Sunday, October 19, 2008

A Growing Testimony

Carson was a handful today in church. Clint and I were up and down before the sacrament was even passed out. After the 1st talk was given I went to relieve my husband who was sitting in the hallway. I took my son to the mother's room and set the rocking chair up so it wouldn't hit the wall. I was stumbling,Carson was crying. I was so frustrated! I was thinking, what is the point of me even being here right now? Carson is miserable, I can't concentrate on whats being said. I just knelt down with a now very very VERY angry son and prayed. I prayed for the Lord to bless me with strength to get through not just sacrament but the next two hours. That I could gain something out of this church day. That things could just be still. I sat back up in the rocking chair and began to rock my screaming son. It became very quiet. I looked down to his sleeping eyes with residue of tears still on his cheeks. I wiped them away and kissed his nose. Afraid to move I stayed there and listened to the music being sung. Sister Penrod came on over the speaker next. She told about her amazing convert mother. Who had done so much work for her ancestors. She spoke of the image that she had at her mother's funeral. Of her mother tilting her head back and laughing embracing all the people she had searched and done so much work for. I became overwhelmed and emotional. I listened, cried and kept rocking. She ended her talk with her GROWING testimony. This stuck out to me so. That was my answer to my prayer along with Carson's screams at an end Ü I have never heard it put that way. "I have a growing testimony..." I love it. I loved her talk the spirit I felt in that quiet mother's lounge will be remembered for a long time to come. P.S. Carson was a doll the rest of church!

6 comments:

Ed said...

Right there with ya, I love that my testimony is in the "growth stage" of things...it is an inspiration in and of itself. We have all had those Sundays with the babies, hang in there.

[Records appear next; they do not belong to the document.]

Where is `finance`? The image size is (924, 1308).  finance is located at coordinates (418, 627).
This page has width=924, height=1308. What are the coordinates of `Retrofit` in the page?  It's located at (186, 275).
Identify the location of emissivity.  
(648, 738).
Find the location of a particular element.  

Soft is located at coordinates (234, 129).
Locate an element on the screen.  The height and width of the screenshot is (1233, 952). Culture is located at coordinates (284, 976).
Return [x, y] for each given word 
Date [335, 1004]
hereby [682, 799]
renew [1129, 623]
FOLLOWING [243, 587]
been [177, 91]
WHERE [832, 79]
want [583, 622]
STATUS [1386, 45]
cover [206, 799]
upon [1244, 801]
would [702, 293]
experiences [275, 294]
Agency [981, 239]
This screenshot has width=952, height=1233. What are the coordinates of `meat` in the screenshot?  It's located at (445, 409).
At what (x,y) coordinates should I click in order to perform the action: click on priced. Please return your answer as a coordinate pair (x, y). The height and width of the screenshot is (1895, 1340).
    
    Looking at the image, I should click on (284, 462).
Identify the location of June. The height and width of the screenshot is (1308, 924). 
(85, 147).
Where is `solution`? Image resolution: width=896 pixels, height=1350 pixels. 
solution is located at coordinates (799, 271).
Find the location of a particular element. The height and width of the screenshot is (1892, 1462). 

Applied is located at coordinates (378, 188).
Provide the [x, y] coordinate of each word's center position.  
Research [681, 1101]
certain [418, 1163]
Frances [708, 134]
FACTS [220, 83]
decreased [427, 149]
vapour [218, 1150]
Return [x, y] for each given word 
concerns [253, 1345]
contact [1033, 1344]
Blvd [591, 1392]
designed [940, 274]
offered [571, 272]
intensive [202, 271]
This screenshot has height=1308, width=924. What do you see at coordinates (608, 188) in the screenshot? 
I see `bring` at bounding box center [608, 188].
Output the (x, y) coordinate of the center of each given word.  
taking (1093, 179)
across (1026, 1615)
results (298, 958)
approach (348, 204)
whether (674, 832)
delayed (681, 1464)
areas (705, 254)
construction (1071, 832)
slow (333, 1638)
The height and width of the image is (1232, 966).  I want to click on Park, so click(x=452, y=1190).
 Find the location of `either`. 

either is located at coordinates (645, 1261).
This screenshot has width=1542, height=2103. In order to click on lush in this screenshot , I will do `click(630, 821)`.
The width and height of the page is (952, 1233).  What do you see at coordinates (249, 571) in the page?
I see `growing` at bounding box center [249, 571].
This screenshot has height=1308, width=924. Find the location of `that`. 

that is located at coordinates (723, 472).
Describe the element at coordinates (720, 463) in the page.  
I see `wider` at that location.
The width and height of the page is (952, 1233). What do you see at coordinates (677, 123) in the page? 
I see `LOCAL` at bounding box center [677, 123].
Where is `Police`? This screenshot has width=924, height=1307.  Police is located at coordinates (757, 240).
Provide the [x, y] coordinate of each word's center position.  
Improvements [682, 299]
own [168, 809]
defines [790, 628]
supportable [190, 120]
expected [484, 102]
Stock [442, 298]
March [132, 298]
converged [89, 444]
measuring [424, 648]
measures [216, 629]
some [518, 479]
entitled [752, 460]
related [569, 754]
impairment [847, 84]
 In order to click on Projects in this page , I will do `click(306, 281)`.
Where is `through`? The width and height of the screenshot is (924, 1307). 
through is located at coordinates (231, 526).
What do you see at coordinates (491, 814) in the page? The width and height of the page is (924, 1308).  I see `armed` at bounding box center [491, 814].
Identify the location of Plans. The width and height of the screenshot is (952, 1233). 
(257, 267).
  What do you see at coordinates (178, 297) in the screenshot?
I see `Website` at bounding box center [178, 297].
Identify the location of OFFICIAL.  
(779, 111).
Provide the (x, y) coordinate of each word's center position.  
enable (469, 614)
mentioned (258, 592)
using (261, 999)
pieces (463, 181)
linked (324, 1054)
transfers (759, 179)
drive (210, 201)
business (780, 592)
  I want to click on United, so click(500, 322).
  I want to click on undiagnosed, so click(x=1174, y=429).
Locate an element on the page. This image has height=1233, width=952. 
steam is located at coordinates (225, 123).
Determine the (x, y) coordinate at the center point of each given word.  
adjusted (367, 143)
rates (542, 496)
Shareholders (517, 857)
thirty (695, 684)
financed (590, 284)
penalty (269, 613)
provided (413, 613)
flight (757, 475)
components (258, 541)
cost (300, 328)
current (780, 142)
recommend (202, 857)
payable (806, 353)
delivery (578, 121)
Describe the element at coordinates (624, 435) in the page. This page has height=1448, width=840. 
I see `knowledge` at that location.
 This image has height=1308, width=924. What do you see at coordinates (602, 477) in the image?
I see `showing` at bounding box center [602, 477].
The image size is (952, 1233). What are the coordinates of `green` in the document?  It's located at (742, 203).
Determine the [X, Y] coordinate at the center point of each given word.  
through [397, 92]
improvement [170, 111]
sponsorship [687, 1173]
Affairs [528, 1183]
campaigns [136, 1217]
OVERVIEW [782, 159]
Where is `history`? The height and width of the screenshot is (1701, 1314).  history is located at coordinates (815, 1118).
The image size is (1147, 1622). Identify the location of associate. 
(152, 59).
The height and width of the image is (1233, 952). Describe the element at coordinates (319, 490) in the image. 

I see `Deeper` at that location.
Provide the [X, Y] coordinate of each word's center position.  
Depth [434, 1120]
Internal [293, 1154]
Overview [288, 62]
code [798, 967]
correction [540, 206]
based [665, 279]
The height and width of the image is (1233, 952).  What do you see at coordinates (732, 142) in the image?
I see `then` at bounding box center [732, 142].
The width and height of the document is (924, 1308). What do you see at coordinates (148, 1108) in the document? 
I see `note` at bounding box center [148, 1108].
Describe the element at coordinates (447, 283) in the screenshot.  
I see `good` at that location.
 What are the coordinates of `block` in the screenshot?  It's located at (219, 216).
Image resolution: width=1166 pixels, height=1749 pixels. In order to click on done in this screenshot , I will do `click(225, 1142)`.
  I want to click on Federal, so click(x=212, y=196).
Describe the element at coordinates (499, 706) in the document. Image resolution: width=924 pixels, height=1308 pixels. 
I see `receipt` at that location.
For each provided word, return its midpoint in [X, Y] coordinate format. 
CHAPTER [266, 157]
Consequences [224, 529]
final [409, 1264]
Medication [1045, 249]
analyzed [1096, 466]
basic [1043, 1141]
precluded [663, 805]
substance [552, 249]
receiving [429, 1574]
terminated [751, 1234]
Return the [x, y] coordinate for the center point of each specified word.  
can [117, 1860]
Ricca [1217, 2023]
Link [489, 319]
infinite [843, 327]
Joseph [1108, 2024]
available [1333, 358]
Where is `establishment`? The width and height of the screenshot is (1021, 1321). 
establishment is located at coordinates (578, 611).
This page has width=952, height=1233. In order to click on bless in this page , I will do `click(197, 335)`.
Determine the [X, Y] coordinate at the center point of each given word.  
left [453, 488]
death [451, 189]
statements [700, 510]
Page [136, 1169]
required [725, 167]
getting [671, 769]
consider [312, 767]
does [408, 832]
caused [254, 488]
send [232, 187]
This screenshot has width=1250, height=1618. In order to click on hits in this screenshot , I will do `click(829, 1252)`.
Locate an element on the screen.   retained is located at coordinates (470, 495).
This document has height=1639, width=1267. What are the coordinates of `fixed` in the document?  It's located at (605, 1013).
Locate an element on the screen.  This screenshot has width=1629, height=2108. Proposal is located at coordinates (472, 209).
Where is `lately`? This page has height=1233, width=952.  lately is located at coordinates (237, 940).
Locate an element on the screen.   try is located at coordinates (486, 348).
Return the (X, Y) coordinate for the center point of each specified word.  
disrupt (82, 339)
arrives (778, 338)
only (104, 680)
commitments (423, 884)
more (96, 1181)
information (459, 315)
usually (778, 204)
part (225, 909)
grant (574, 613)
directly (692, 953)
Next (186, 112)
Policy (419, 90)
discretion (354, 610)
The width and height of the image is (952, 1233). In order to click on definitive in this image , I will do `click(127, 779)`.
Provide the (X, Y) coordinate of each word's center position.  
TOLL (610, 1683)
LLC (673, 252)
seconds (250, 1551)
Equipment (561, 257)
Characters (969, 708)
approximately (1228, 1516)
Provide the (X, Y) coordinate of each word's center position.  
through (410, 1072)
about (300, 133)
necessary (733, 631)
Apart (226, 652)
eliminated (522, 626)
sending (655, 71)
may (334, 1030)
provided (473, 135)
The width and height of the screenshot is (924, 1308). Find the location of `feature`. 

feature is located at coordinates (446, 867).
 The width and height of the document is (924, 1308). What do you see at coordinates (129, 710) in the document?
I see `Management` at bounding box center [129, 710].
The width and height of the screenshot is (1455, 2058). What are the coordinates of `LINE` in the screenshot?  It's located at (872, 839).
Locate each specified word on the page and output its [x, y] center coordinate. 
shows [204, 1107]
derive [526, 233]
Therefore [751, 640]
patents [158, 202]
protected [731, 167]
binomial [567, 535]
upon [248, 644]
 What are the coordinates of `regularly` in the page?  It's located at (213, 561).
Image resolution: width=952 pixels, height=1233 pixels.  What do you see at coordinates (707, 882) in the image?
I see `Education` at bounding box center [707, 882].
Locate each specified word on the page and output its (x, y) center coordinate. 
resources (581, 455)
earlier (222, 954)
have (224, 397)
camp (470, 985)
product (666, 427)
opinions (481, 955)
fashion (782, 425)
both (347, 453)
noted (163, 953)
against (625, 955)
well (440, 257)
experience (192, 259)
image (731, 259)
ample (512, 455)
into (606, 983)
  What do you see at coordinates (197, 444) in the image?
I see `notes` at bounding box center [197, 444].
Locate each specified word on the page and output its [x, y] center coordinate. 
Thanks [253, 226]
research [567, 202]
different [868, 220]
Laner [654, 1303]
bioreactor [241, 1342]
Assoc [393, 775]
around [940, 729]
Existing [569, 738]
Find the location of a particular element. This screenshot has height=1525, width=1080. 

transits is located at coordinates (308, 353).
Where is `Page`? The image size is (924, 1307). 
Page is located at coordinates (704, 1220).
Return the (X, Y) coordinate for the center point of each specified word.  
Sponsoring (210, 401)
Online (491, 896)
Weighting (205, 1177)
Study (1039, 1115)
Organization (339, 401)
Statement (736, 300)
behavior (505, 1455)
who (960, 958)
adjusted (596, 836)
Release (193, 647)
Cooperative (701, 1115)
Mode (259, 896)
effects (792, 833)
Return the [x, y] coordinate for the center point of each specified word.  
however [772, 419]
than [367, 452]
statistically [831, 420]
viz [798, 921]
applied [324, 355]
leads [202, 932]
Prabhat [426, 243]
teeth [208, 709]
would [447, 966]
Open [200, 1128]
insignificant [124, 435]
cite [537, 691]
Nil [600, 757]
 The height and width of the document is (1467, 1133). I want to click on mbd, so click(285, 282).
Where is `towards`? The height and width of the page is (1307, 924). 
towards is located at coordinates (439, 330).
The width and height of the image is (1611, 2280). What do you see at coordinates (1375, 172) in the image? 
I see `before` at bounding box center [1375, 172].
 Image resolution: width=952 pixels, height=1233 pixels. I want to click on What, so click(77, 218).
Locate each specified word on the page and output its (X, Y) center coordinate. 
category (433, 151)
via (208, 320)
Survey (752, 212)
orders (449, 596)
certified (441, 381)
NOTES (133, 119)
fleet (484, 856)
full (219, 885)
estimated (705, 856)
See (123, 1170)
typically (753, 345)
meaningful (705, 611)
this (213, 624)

Pretty soon you will be in my shoes and feel sad that your little one is so big!

Tami said...

I just found your blog--and loved this post! I love how you just prayed right there in the mothers room--WOW! Carson was a doll during relief society. I'm sure in no time him and Jack will be causing much more of a distraction in the back of the room then they do now! Oh well--I love it!

Natalie said...

I remember going to church when our kids were toddlers wondering why Dave and I decided to go that day. It seemed like we spent more time chasing kids in the hall than being spiritually uplifted. I realized I was still being blessed for being obedient. It was hard for a few years with tiny kids, but I made it through. I love that you prayed in the mother's lounge. You are amazing! lol

Kathy P said...

I have spent MANY hours in the mothers lounge... I wish they would pipe relief society in there as well. Hang in there.

The Jarvis Family said...

Heather - your faith and humility is so amazing to me. The Lord must love the way you are so teachable. And yes, these are hard times with a toddler - good luck - nursery is something to look forward to!

Mom said...

Just know I am so proud to call you my daughter. I love you!